This is a message originally sent to linux-scsi.
I got no reply so I think this was the wrong ML.
Please tell me if I should send more specific information about
something. Since january I struggle with this problem. It prevents me
from running a backup server productively.

Thank you.
Lars



Hi there,

I have a problem with a SW-RAID6. It is reproduceable also after changing
the hole hardware. I startet with a Suse 11.2. The problem occured
during writing much data to the array (high io load). This is hopefully
the right ML for my problem. Otherwise please excuse me and point me the
the right ML.


Then I changed the PSU. Still errors on high load.
Then I changed the sata controller (Sil 3114 - sata_sil) with one with a
different chipset (driver: sata_mv). Still errors on high load. Then I
changed the disk enclosure and all cables. Still errors.
Then I changed the mainboard (tyan opteron) with one from supermicro
(H8SCM-F) with 6-core opteron. Still errors. Then I changed to ubuntu
10.04 -> 10.10. Still errors
Then I tried different schedulars (noop,anticipatory,cfq,deadline). Still
errors. Then I tried kernel options: noapic + acpi=off without luck.
Then I changed the sata controller with a areca sas (driver: mvsas).
Still errors. Then I tried some different hdds (orig: Western Digital
WDC WD2002FYPS + WDC WD2003FYYS; new: Seagate ST3320620NS). Still
errors. Then I tried some different kernel versions from ubuntu without
luck: 2.6.32-22-server
2.6.35-25-server

Then I tried self compiled kernels without luck:
2.6.35.13
2.6.38.6
2.6.39: same problem occurs but later

The current configuration:
- tested only 64-bit kernels
- Supermicro H8SCM-F (AMD SR5650+SP5100) with 6-core opteron
- Areca (non-raid) ARC-1300ix-16 sas controller
- SW-RAID6 over 8 Western Digital HDDs (sone WDC WD2002FYPS + some WDC
WD2003FYYS) - redundant PSU

How to reproduce my problem:
mdadm -C /dev/md3 -l6 -n8 /dev/sd[c-h] missing missing
(the two missing hdds prevent this raid from initial sync)

Everything is just fine till yet.
Now produce high io-load:
mke2fs -j /dev/md3

The detailed history (search for Lars to get my posts):
https://bugs.launchpad.net/ubuntu/+bug/550559

The error messages changed a bit during the kernel versions.
The nearly complete dmesg output:
https://launchpadlibrarian.net/7232....dmesg.out

Is there something I do wrong? Could someone help me to debug this?
Thanks
Lars



Looking at your dmesg, I get the impression you have a bunch of disks that
are in need of a firmware update. Unforch, the dmesg snippet does not
include the drive discovery and identification data.
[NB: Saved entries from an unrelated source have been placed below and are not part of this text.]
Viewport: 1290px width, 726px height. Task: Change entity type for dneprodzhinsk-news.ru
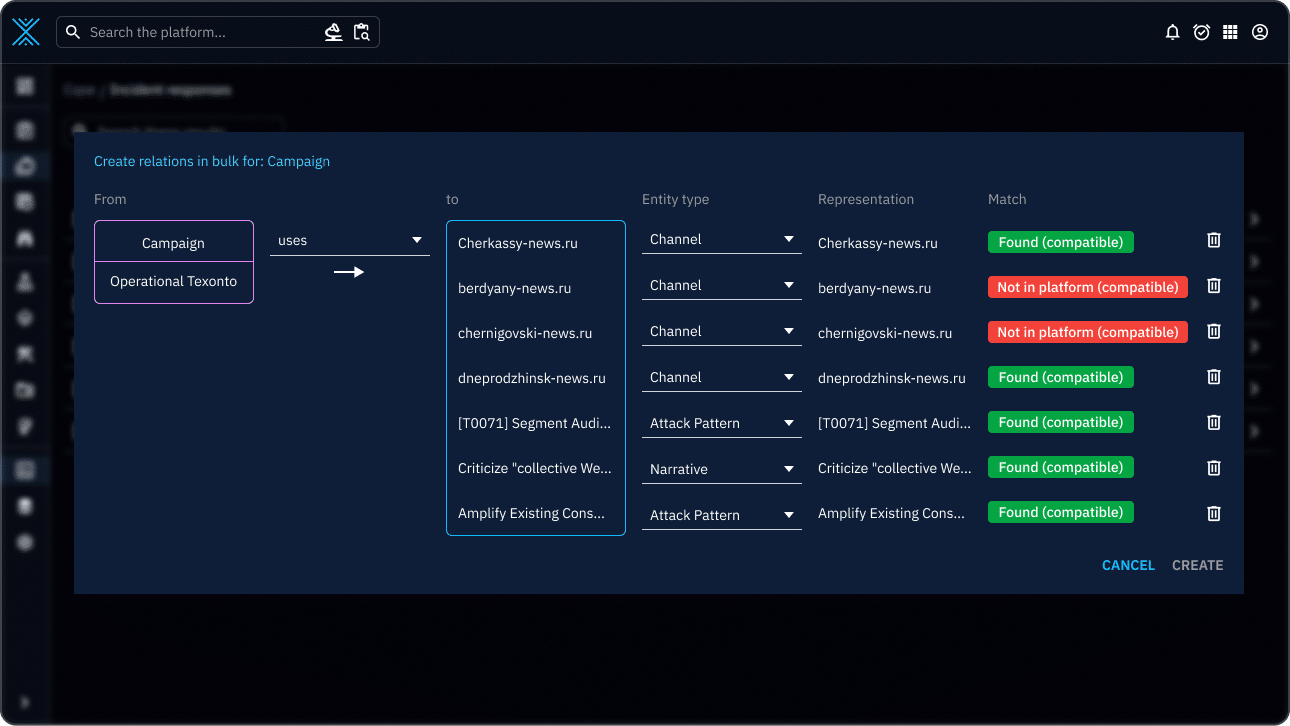pos(721,377)
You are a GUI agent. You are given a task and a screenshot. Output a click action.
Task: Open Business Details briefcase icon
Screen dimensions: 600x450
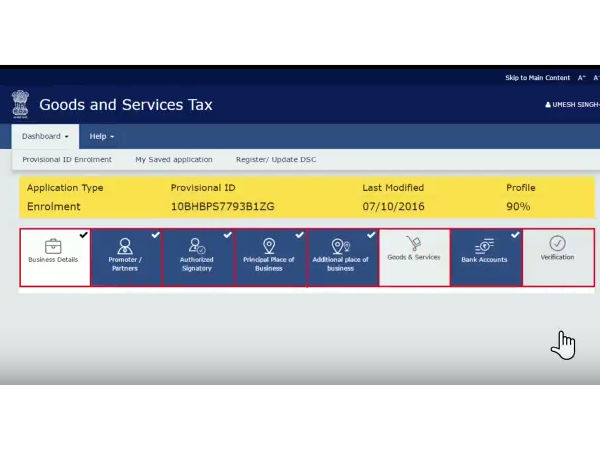click(x=54, y=244)
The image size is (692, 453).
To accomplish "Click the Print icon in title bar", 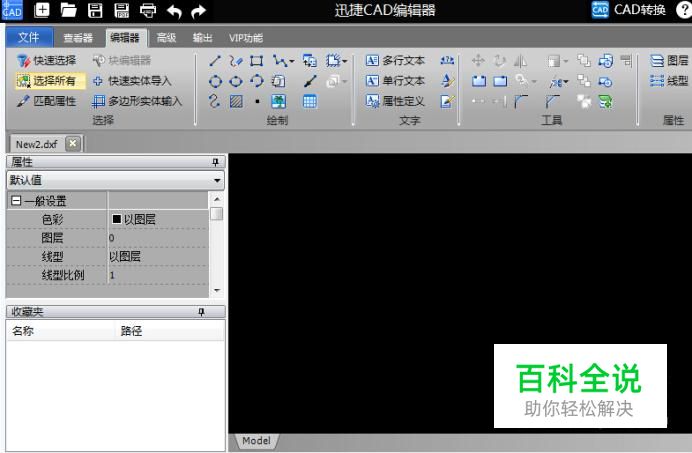I will coord(148,10).
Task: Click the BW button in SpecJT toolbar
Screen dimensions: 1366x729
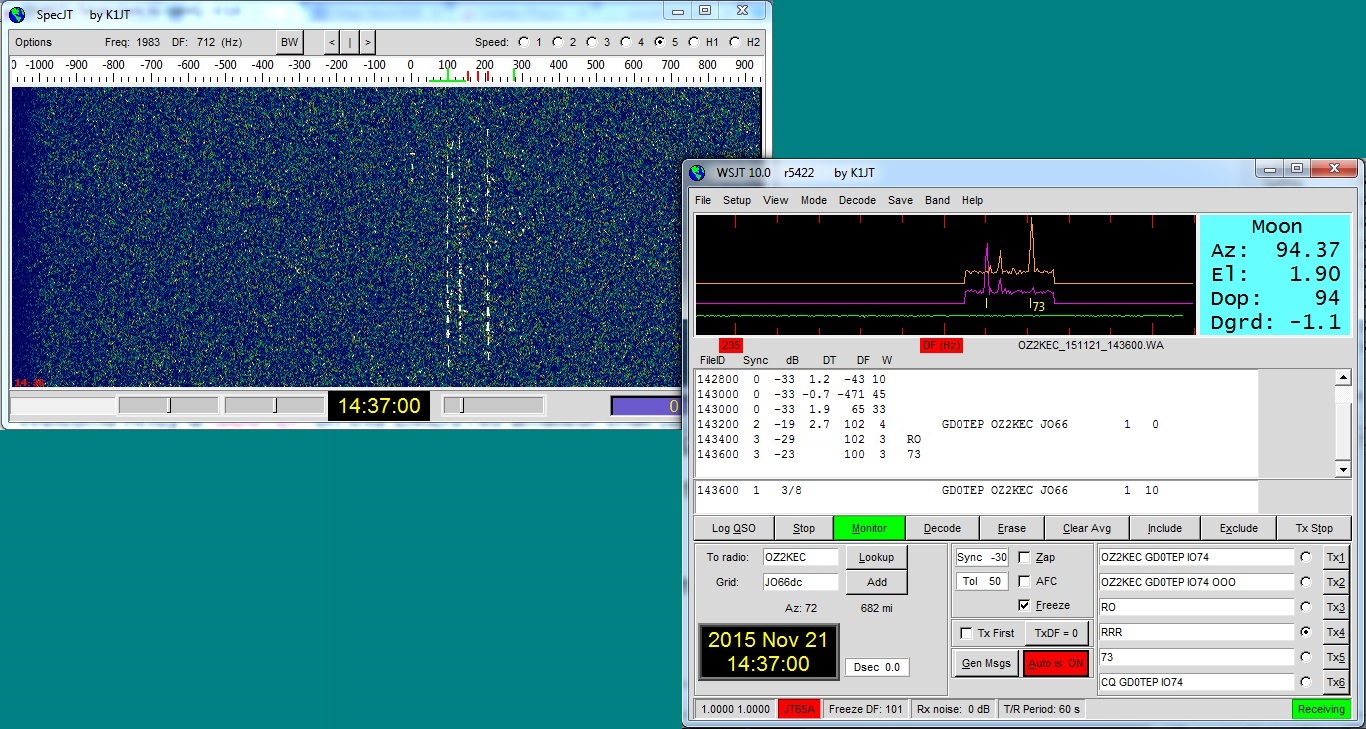Action: click(289, 42)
However, I would back that data up to another medium before I did that as I
had the seagate firmware update scramble the blkid's and partition names of
one of two 1Tb drives I have. Neither drive errors now, but the read/write
speeds for the 2nd identical drive are about 1/3rd the rate of the first.

Firmware updates are in the form of a bootable cd .iso, and you can
download the cd image from the makers site.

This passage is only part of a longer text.